One of the more common traps that indie filmmakers fall into is overreaching, writing a big script that their resources can’t support. John Sayles is known for tailoring his script to his budget. He brought that frugality to Battle Beyond the Stars, carefully writing around the biggest expenses. Most of the better-known stars only appear in a limited number of scenes, carefully spread throughout the film but most likely shot in a short time to keep salaries down. The film is a master class in how to squeeze the most out of a budget. Many of the spaceship models and scenes were later recycled in other Corman productions, including running on a TV in the background in Tom Hanks’ breakout film, Bachelor Party. Even though this was Corman’s most expensive movie (it cost a whopping $5 million), it was still a lean enough production to pretty much guarantee a profit.
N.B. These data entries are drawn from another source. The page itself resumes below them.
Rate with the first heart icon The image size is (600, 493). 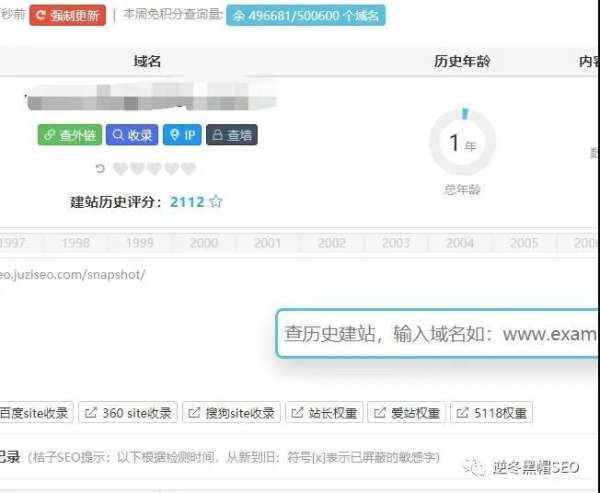click(120, 169)
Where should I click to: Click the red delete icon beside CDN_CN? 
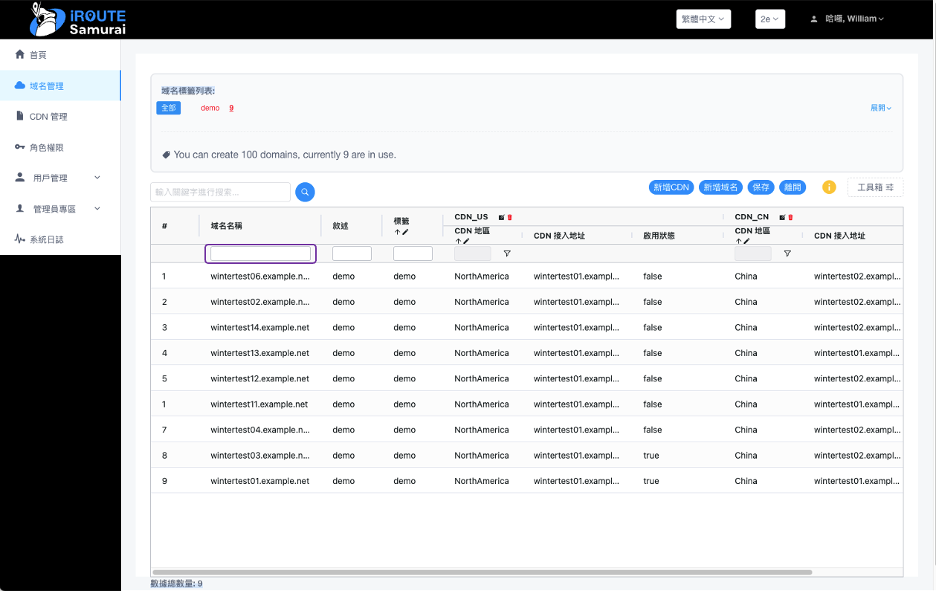[790, 216]
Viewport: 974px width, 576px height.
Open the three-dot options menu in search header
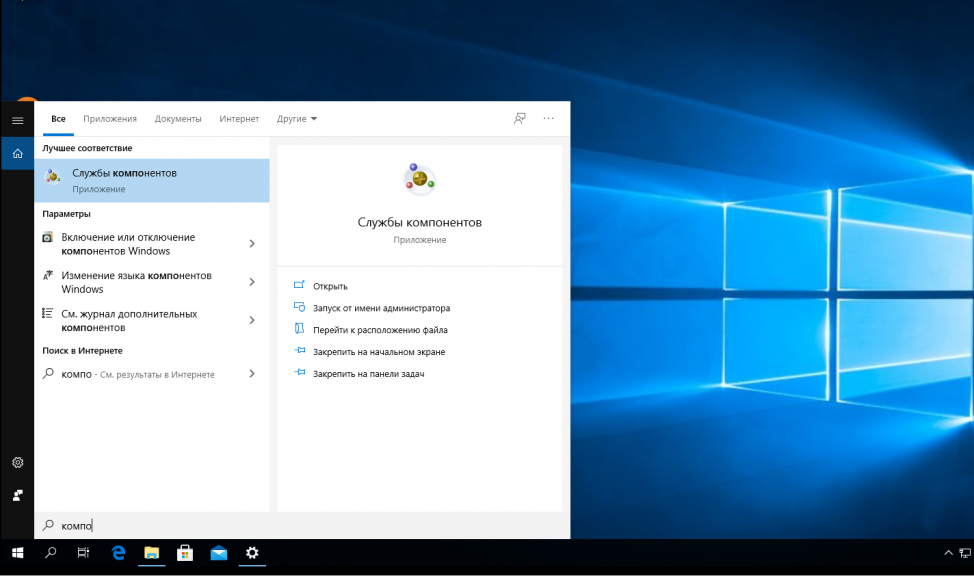pyautogui.click(x=548, y=118)
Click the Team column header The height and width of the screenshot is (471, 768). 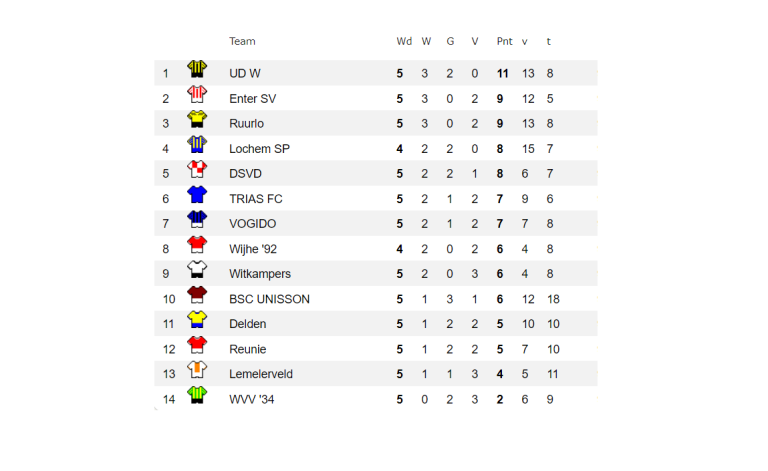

Today, Corman is lauded for having launched the careers of directors like Francis Ford Coppola, Martin Scorsese, Ron Howard, Joe Dante, Jonathan Demme, and the aforementioned Cameron, and is rightly regarded as one of the most influential producers in Hollywood history. Battle Beyond the Stars is a clear demonstration of his skill. It’s cheese, but it’s damn fine cheese.

5 Comments

  1. Edo Bosnar

    Oh, yeah, I love this movie so much. I’ve seen a bunch of the Star Wars knock-off movies, and while some are enjoyable in a so-bad-they’re-good way, none of them match BBTS. You’re right, this one – thanks to the actors, script and resourcefulness in making do with a limited budget (so the cheap effects don’t look too cheesy) – just has a certain winning charm.
    And, yeah, there’s all those little details; my personal favorite touch is the Cowboy’s belt that dispenses scotch, soda and ice.
    Also, just a correction, Jaffe was 89, not 99, when the film was made. Still pretty amazing either way.

  2. Andrew Collins

    Yeah, I think the special effects were re-used wholesale a few years later by Corman for “Space Raiders.”

    I loved BBTS as a kid. I hadn’t seen it in 25-30 years when I finally tracked it down a few years ago. Did it hold up? Well, yes and no. Having since seen Magnificent Seven and Seven Samurai, this paled so much in the story department. But I could see WHY I liked it so much. The colorful aliens, the special effects (which I agree with you, they look pretty good even NOW) and the overall hokey-ness to it. Plus, I’m sure Sybil Danning did something to tickle the brain cells that were forming my burgeoning heterosexual imagination. It’s a fun film that will hopefully find a new audience in this age of blu-rays and online streaming…

  3. Jeff Nettleton

    Love this film. I recall seeing an article about it in the same issue of Starlog that had the first major photos of Empire Strikes Back (before the release). It looked just as good and the models were well done. The fun thin about Sybil Danning was that her main costume looked like a pair of hands, clutching her ample breasts. That fit right in with the Corsair ship, that Richard Thomas inherits, from Jeff Corey. That had breasts from a certain angle and looked like a scrotum from others!

    I’ve seen Message From Space, Star Crash and Shape of Things to Come and BBTS was light years better, both in the effects, the acting, and the writing. It really is far better than it had a right to be or needed to be.